[Data supplied Boundary: Start]
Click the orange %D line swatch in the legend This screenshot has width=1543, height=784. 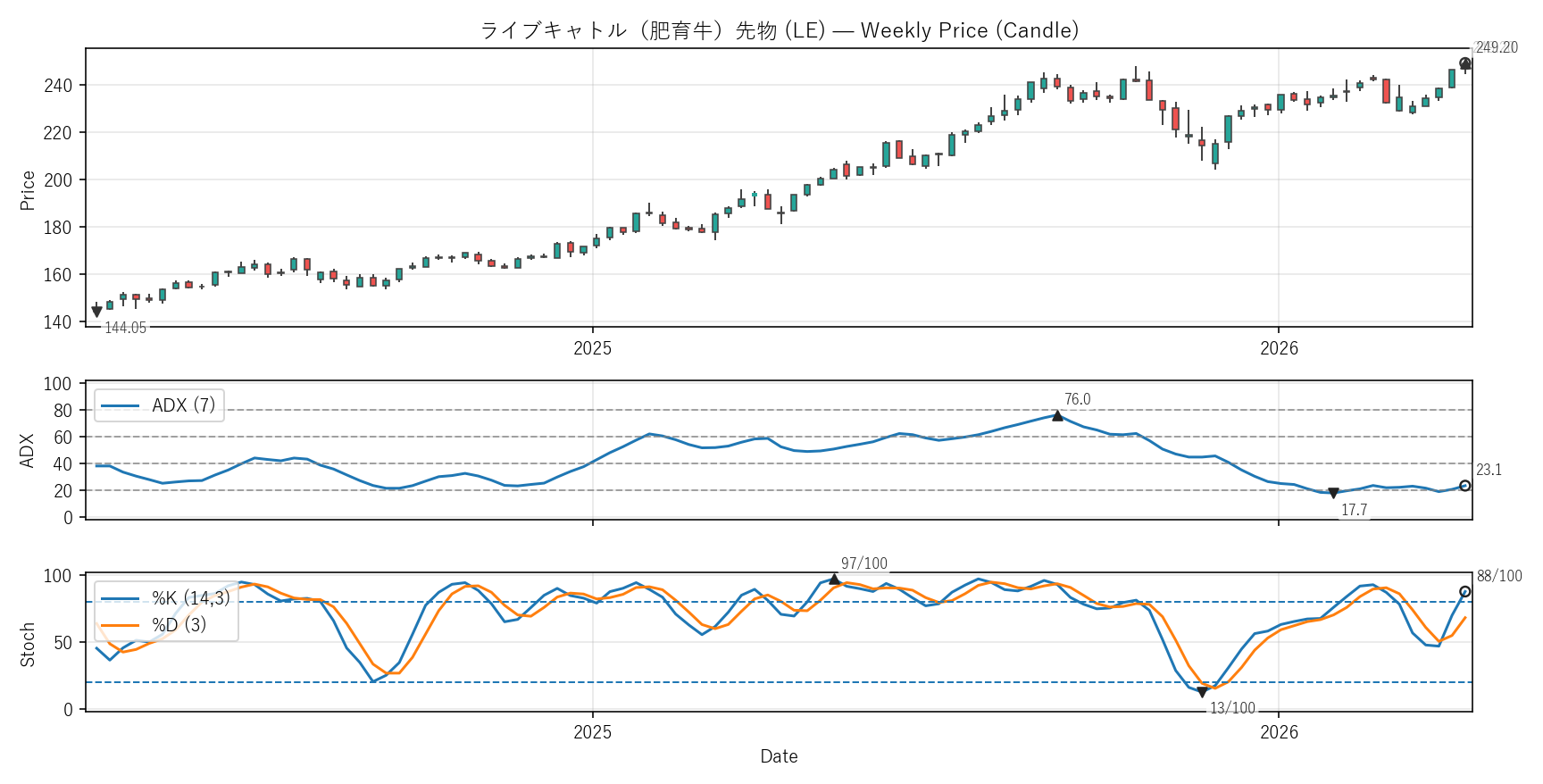click(120, 625)
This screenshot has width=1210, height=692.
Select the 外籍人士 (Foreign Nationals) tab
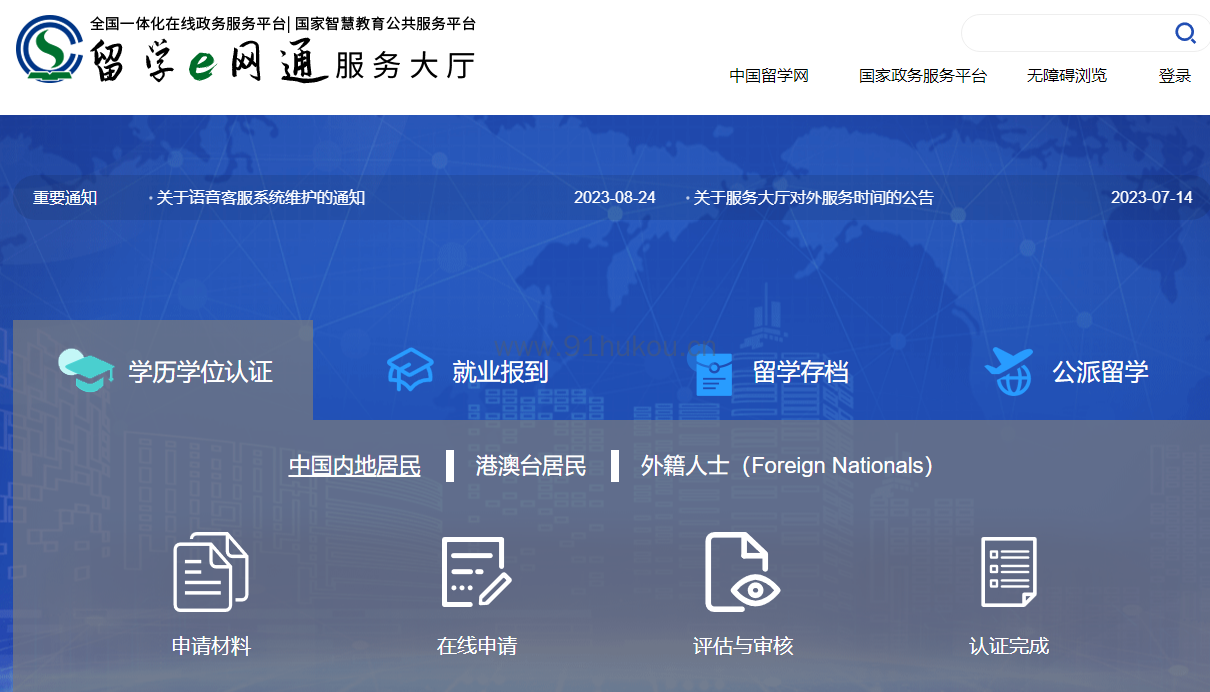[786, 466]
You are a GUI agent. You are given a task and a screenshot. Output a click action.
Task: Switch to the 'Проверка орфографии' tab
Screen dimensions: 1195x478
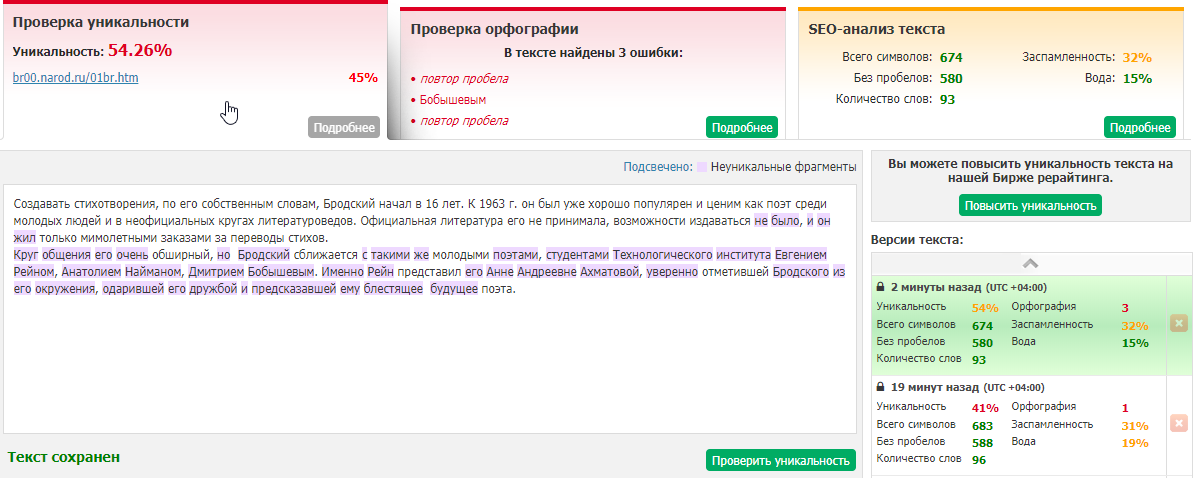pyautogui.click(x=494, y=29)
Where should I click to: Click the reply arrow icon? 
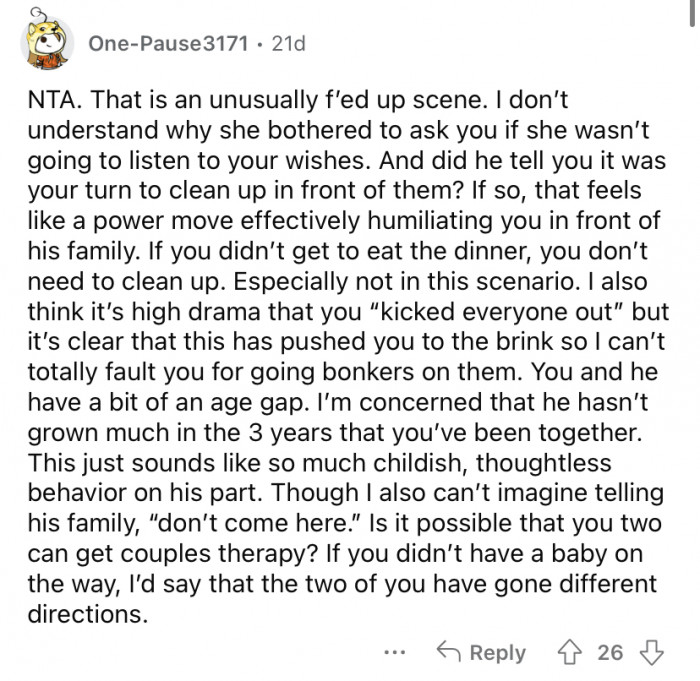pos(448,652)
[Data supplied Boundary: End]
Assigned task>
Nothing but the lines from the one that contains "Screen dimensions: 1195x478" through the last line of the material should be written out, exactly. Omit pictures.

Solution to the problem>
Screen dimensions: 1195x478
pyautogui.click(x=494, y=29)
Where should I click to: Click the reply arrow icon? 
pos(448,652)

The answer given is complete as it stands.